Nobody’s fault but mine?

This brief reflection deals with the theme of guilt, a feeling that assaults us when we know we have done something wrong – or even when we suspect that we have made that mistake. In Ethics, guilt appears relatively little in the works of moral philosophers (for those interested, Chappell’s chapter in Cokelet and Maley’s book is suggested). The decision to deal with this issue arose from a discomfort with the notion of collective guilt that seems to spread today.

Collective guilt? Since Marx, there’s an idea that people are mere dummies shaped by the social class in which they were born – their thoughts, their values, their worldviews, everything is determined by the fact that someone was born bourgeois or proletarian.
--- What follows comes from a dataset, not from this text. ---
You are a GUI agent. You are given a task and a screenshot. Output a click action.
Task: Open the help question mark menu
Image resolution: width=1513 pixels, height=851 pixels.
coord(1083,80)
How and why Marx himself, born in the bourgeoisie, managed to transcend the limits imposed by his own class, was never explained. But the idea has come into the imaginary, and advanced beyond that point: for many, race and gender are enough to define a whole group of people, and if you belong to a certain combination of both, you immediately become guilty of everything bad that it has accomplished in the world.

Hannah Arendt, in Responsibility and Judgment (2003), claimed that being German made her a heir to everything her ancestors had done; she could not be blamed for their mistakes – e.g., Nazism – but she did not stop carrying a responsibility, which can be deduced as to never allow them to occur again. In my view, Arendt was right to claim that she could not take the blame for other people’s actions, especially people with whom she did not live. In terms of responsibility, one cannot disregard its proposition: knowing the mistakes made in the past, we human beings must avoid making them in the present and in the future. But if those mistakes happen, are we guilty? Have we done enough to make those mistakes happen again, or do we stop doing something to avoid them?
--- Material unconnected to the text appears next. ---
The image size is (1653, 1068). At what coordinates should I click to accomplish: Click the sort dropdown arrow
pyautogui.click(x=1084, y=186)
I think it’s important to distinguish between guilt for doing something wrong and guilt for failing to do something right. The distinction seems simple: if, for example, as a result of my acts, a person dies, I am guilty of the act (for example, I advanced the red light and hit another car, causing the death of its occupant); on the other hand, if I witnessed an accident, and I do not help the victims, if one of them dies I am guilty by omission. I didn’t kill nobody, but I didn’t do anything to prevent his that death.

However, there is one complication. Does the act derive from the will of the person? Was the act consciously performed by someone who was aware of the consequences? This is important because, for example, if the person is brought to trial by the car accident, his or her sentence will be different if proven that he or she was drunk at the time of the accident. Guilt is associated with consciousness, and the person must be able to judge the context, the action itself, and its options. Therefore, guilt for a wrong action must derive from an action consciously practiced by a person – or from the omission of action.

Let me reinforce: by one person. The action is rooted in the individual; “collective action” is the sum of individual actions, even when what a person does or fails to do is influenced by the group to which he or she belongs. I am guilty of my mistakes, and nobody else can be blamed, but the guilt for the mistakes of people like me, whoever they are, is theirs, not mine, and I can only share it if I had the means to stop the wrong action, but consciously opted for doing nothing.

References

ARENDT, Hannah. Responsibility and judgment. New York: Schocken Books.

COKELET, Bradford; MALEY, Corey J. The moral psychology of guilt. London: Rowman & Littlefield,2019.